Whatever is going on with her – jealousy, anxiety, sour grapes, objecting to feeling obliged or pressured, or something personal that’s completely unrelated to you, I think those feelings are something you can’t control.  But if you try to see it from her perspective, help her feel understood, then I think she’ll be more honest about her decision to be Maid/Matron of Honor or step down.  

Though it would be nice to know why she’s feeling and acting this way, it’s not as important as helping her feel that either choice is ok.  If you react with anxiety or anger, then she’ll just become more passive and/or aggressive.
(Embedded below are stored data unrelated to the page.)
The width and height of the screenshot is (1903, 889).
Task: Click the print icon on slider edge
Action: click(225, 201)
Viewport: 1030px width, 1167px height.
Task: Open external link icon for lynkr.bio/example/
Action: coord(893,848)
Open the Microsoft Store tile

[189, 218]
I know my eldest sister who did all this complaining, felt obliged to be a Bridesmaid or Best Man for our middle sister, because we were both hers.  But the middle sister and I both would rather that our eldest sister simply had said, “hey thanks for the thought, but I’m juggling some other things right now, so no thanks.”  How much easier on everyone it would have been had she just been honest at the beginning! But my eldest sister has a passive aggressive streak, so the middle sister had to put up with it.  On the other hand, I asked the middle sister to be my Maid/Matron of Honor and the eldest is not a Bridesmaid or Best Man at all, and her daughter is not a flower girl.  And I haven’t heard a single complaint about it.
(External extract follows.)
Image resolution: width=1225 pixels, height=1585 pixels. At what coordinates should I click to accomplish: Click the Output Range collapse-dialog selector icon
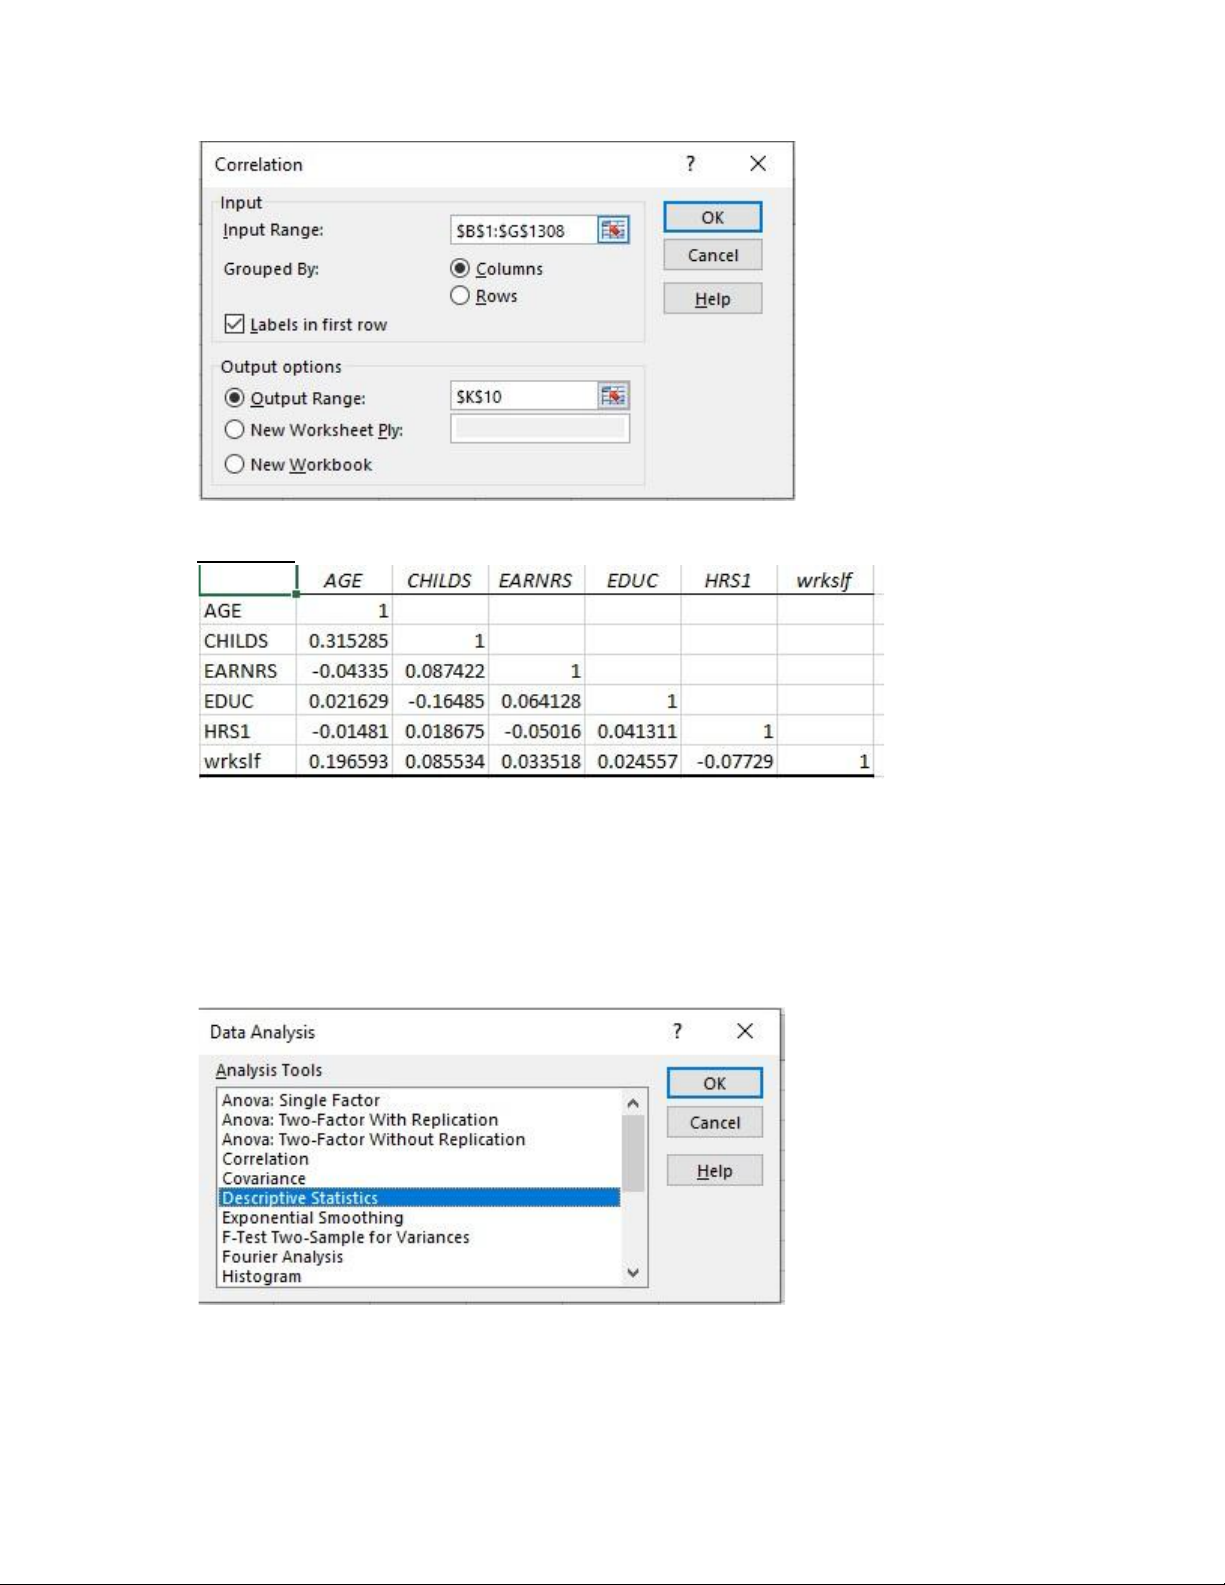click(613, 397)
I think you’re situation is tough, but completely salvageable.  If you can be strong enough to mask your anxiety and put concern for her feelings first, I think everything will work out in the end.  I think if she feels understood, she’ll be more cooperative in her role, and if she’s really not up for it, you have your backup plan in place.

Good luck!

Post # 7
690 posts
Busy bee
  • Wedding: May 2011

Wow, talk about not even trying to hide how jealous she is of you. Now that you are planning YOUR wedding, all of a sudden she hates weddings? Please. If it were me I would tell her to get over herself or you will replace her. You don’t need her negativity ruining what should be an amazing once-in-a-lifetime experience for you.That is not something that real friends do.

If she didn’t want to be involved and supportive, she should have turned down your request, respectfully, to be your Maid of Honor.